WHAT NEEDS TO BE DONE
Retype, exactly and with both ends included, the lines below from the one containing "Click the back navigation arrow" through the end; omit the pictures.

##########

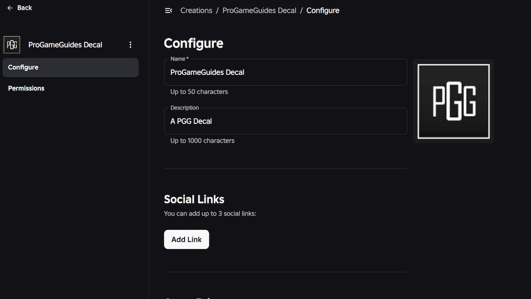Switch to the Permissions sidebar tab
The height and width of the screenshot is (299, 531).
[x=26, y=88]
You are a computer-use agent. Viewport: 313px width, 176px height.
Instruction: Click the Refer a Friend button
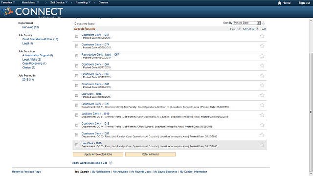[150, 154]
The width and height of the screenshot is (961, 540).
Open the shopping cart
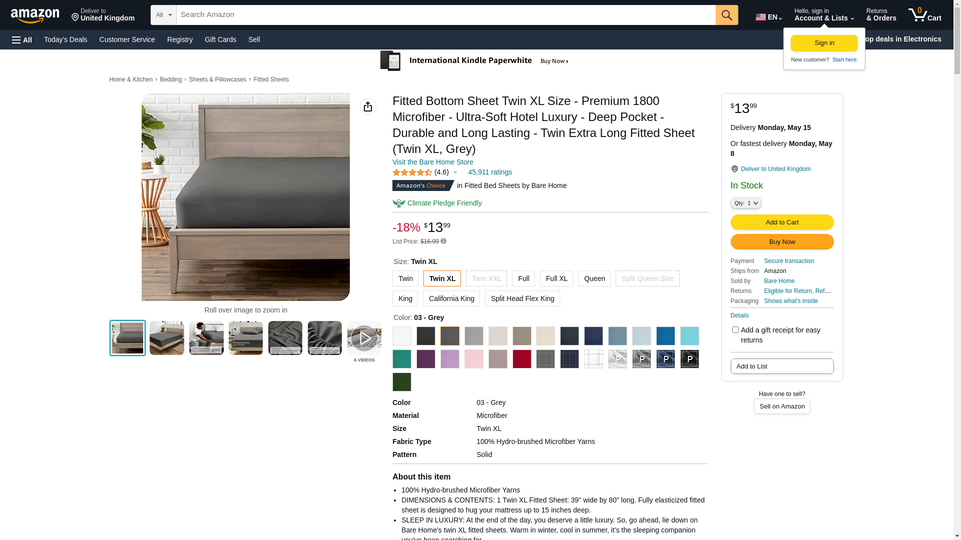click(924, 15)
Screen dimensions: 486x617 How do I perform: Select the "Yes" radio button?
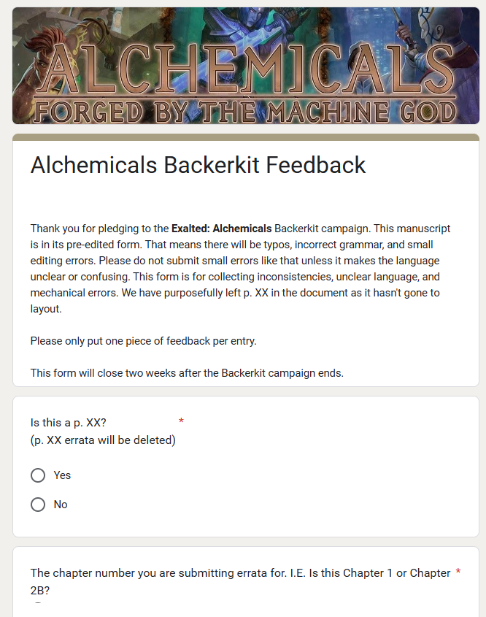(x=38, y=475)
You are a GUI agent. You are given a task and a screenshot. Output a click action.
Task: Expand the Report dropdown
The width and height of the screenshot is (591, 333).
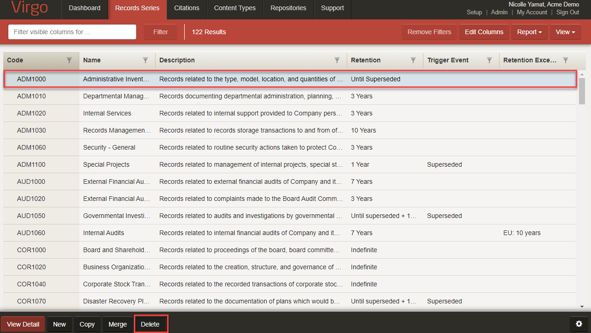[530, 32]
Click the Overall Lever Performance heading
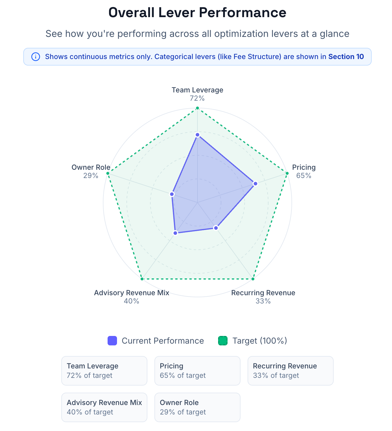The height and width of the screenshot is (431, 392). [x=197, y=13]
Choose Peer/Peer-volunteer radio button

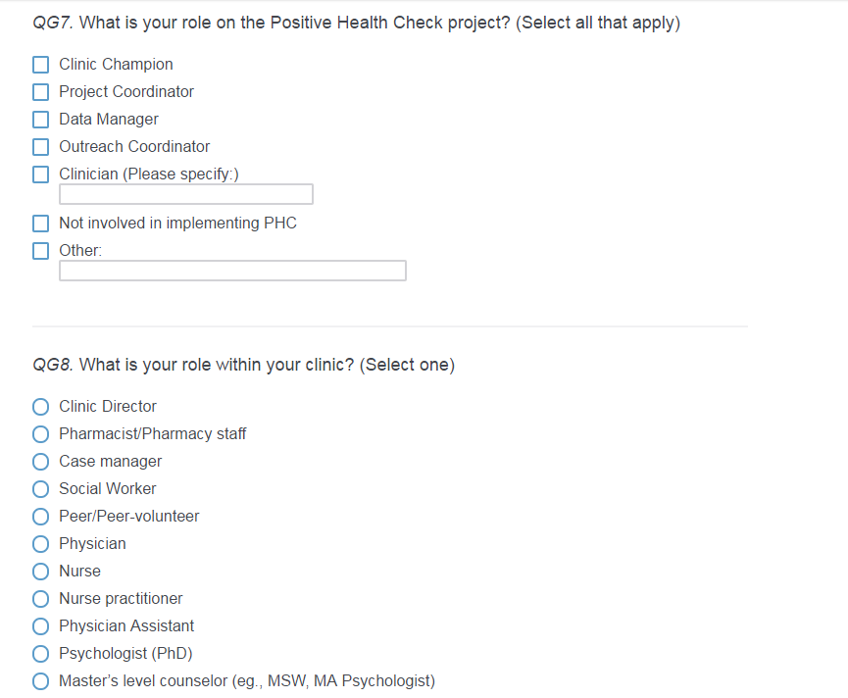[41, 517]

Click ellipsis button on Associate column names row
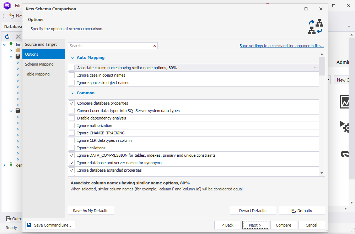[316, 68]
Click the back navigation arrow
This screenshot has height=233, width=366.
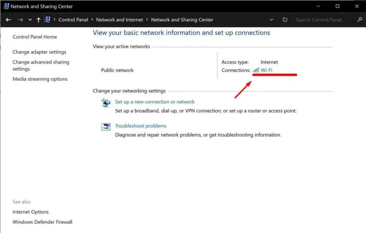pos(8,20)
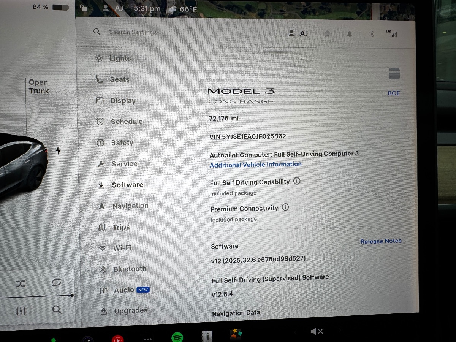456x342 pixels.
Task: Launch the Toybox app icon
Action: point(236,334)
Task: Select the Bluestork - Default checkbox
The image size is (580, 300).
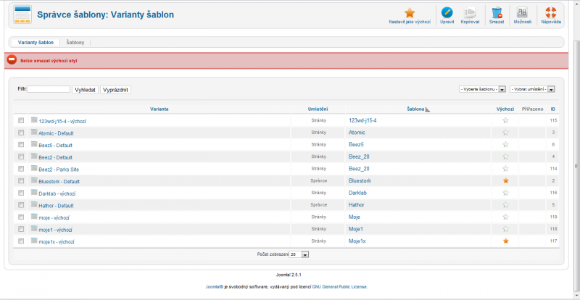Action: tap(21, 181)
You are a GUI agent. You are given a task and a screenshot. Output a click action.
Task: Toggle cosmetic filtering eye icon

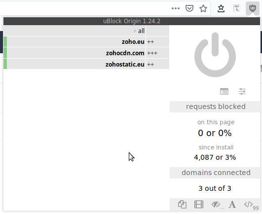[216, 204]
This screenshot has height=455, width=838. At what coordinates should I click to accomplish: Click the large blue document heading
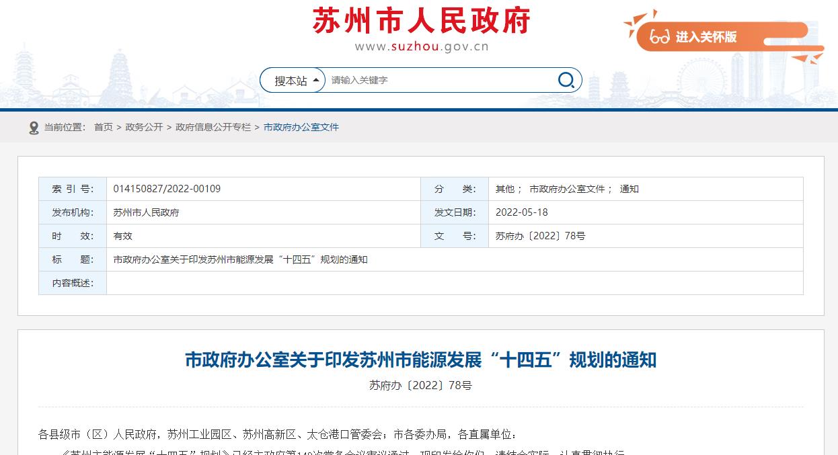[420, 360]
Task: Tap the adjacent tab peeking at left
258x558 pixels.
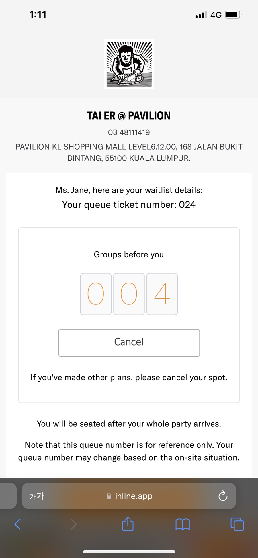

##########

TASK RESPONSE
Click the back navigation arrow
This screenshot has height=233, width=366.
pos(8,20)
456x342 pixels.
Task: Launch the Toybox app icon
Action: point(236,334)
Task: Select the Bluestork - Default checkbox
The image size is (580, 300).
Action: tap(21, 181)
You are a GUI agent. You are given a task and a screenshot. Output a click action.
Task: Toggle cosmetic filtering eye icon

[216, 204]
This screenshot has height=455, width=838. At what coordinates should I click to accomplish: Click the large blue document heading
[420, 360]
Task: Tap the adjacent tab peeking at left
258x558 pixels.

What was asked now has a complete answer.